#### [Short problem A]
List each username that heads a post in the forum thread about go-to brands, naming each one only once.
#### [Short problem B]
Please continue the forum thread about go-to brands from the point where it stops.

#### [Selected passage]
# Whats your go to brand?



## ski stef (Sep 20, 2011)

If I'm looking for clothing (jackets pants mittens hats) I seem to always find myself at the Patagonia website or section of the store. I like the way their clothes look and fit and in my past dealings with them their customer service has been remarkable. Runner up would be EMS I think. We got an awesome discount through them when I was a student and I still stick with them now.

If I'm looking for hard wear for the mountain (skis boots poles) lately I've been constantly searching Armada skis.  I haven't been in the market for new equipment so if I were to look for boots probably I'd look for another pair of Heads. And poles, psh....anyone have a pair that aren't bent? I could use some new poles but as far as a brand goes for those I don't think I'd find myself being very picky.


----------



## thetrailboss (Sep 20, 2011)

Lots of different brands for different things. 

For fleece and soft shells, I look to Patagonia and Black Diamond (of Vermont). 

For hardshells, I can't afford Patagonia. So I have a Mountain Hardwear and an LL Bean model. 

Fortunately for me, and unfortunately for my wallet, there is a Patagonia Factory Outlet less than 2 miles from my new place  Stand back.

Now ski stuff.  Boots are Dalbello and skis are Head.  I am tempted by some of Black Diamond's offerings though....


----------



## bvibert (Sep 20, 2011)

No go to for me, whatever looks good and is cheap usually works for me.


----------



## 4aprice (Sep 20, 2011)

As far as ski's go ever since I stepped onto my first pair of Atomic's I've been hooked.  Went away to a pair of Volants but returned to Atomic after two seasons.  My current pair of Metron 9's are fantastic.  I like the "heavyness" which reacts well on eastern hard pack and find them great in bumps and have found them great in deep Utah powder as well.  Demo'd some skis last season and found the Vokle (sp?) AC 50's to be very similar.  Wish I could have tried a slightly longer pair.

Alex

Lake Hopatcong, NJ


----------



## wa-loaf (Sep 20, 2011)

Used to be a K2 to guy, but now I own 2 Fischers, a Volkl and a Salomon. Boots are Atomic only because they were what fit me best, They're good for a couple years still, so I'll be open to anything when that time comes around. 

I've gotten hooked on Patagonia fleeces (I've got 4 R1 pullovers ...), but the Jackets don't fit me quite right. 

So I guess I don't have any allegiances at this time.


----------



## BenedictGomez (Sep 20, 2011)

Maybe it's just me, but I'm not brand loyal to any of these things.


----------



## ski stef (Sep 20, 2011)

BenedictGomez said:


> Maybe it's just me, but I'm not brand loyal to any of these things.

#### [Listing]
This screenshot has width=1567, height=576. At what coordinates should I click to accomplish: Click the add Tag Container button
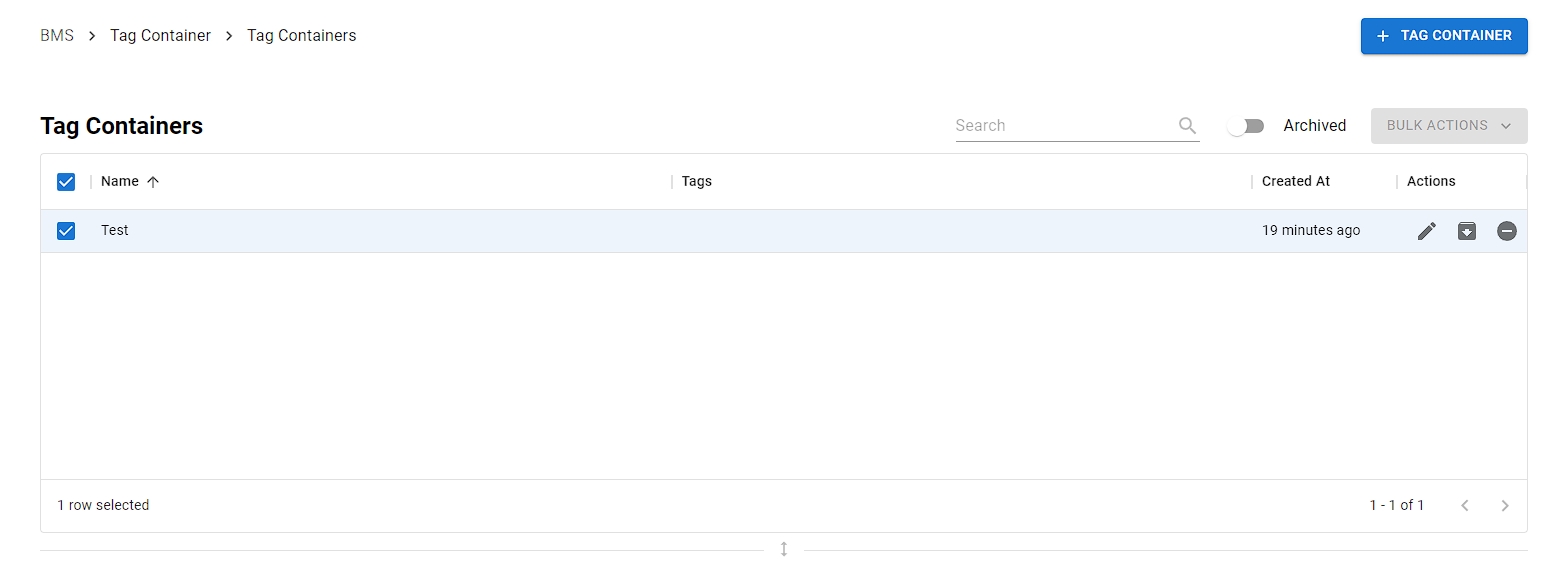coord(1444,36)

==

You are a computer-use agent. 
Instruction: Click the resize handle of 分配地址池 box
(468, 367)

#### [Exercise result A]
ski stef, thetrailboss, bvibert, 4aprice, wa-loaf, BenedictGomez

#### [Exercise result B]
Yeah well i am definitely not a walking Patagonia ad between gifts and other better deals but I try to stay familiar with what I know and like.  I haven't had much experience recently with skis and stuff, my pair now are volkls but prior to that I've skiied on elans and heads.  All the skis I've ever owned have been gifts and used skis that I've been offered at a good price..looking forward to demo'ing this year and figuring out which brand I like based on my own personal preference


----------



## deadheadskier (Sep 20, 2011)

Was a Rossi skier for years, but my last two purchases have been other brands.  Used to be big on Northface, but the last couple of jackets and pants I've owned have been Columbia.  No complaints


----------



## o3jeff (Sep 20, 2011)

I've got a couple Cloudveil softsells that fit me pretty good and also a older insulated Marker jacket. Looking for just a shell for this year, but haven't found a deal on one that fits good.



wa-loaf said:


> Patagonia, but the Jackets don't fit me quite right.



I tried on a new Powderbowl jacket last month, fit me well except the sleeves were about 8" too long for my arms.


----------



## Grassi21 (Sep 20, 2011)

Under Arnour for me.  I bought some of their stuff for lacrosse years back and just started wearing it for skiing.  After awhile, UA had a devoted line for winter sports.  I think their quality is not as good as it used to be, but seeing that I use their stuff pretty much year round it would be my go to brand.


----------



## wa-loaf (Sep 20, 2011)

o3jeff said:


> I've got a couple Cloudveil softsells that fit me pretty good and also a older insulated Marker jacket. Looking for just a shell for this year, but haven't found a deal on one that fits good.
> 
> 
> 
> I tried on a new Powderbowl jacket last month, fit me well except the sleeves were about 8" too long for my arms.



Yeah, they're built for tall skinny dudes.


----------



## Grassi21 (Sep 20, 2011)

wa-loaf said:


> Yeah, they're built for tall skinny dudes.



Well then I will never wear that brand.


----------



## riverc0il (Sep 20, 2011)

I play the field quite a bit with brands. For base layers, I have all Patagonia. For socks I have mostly SmartWool. And for outerwear, I've been on a Marmot kick lately but have a wide variety of stuff ready to go.


----------



## gmcunni (Sep 20, 2011)

Grassi21 said:


> Well then I will never wear that brand.



+1


----------



## o3jeff (Sep 20, 2011)

Grassi21 said:


> Well then I will never wear that brand.





gmcunni said:


> +1



The odd thing is their soft goods fit fine. I picked up a nano puff jacket last year and it fits perfect.


----------



## jaja111 (Sep 20, 2011)

Whatever is on steepandcheap is my go to brand du jour.


----------



## Grassi21 (Sep 21, 2011)

o3jeff said:


> The odd thing is their soft goods fit fine. I picked up a nano puff jacket last year and it fits perfect.



I found as the years went on they elongated the sleeves on the cold wear... not good for my hobbit frame.  :lol:


----------



## Madroch (Sep 21, 2011)

For clothes-- I don't have a go to brand, own Marmot, Spyder, Karbon, Marker outerwear.  I buy what is on sale that fits my need at the moment.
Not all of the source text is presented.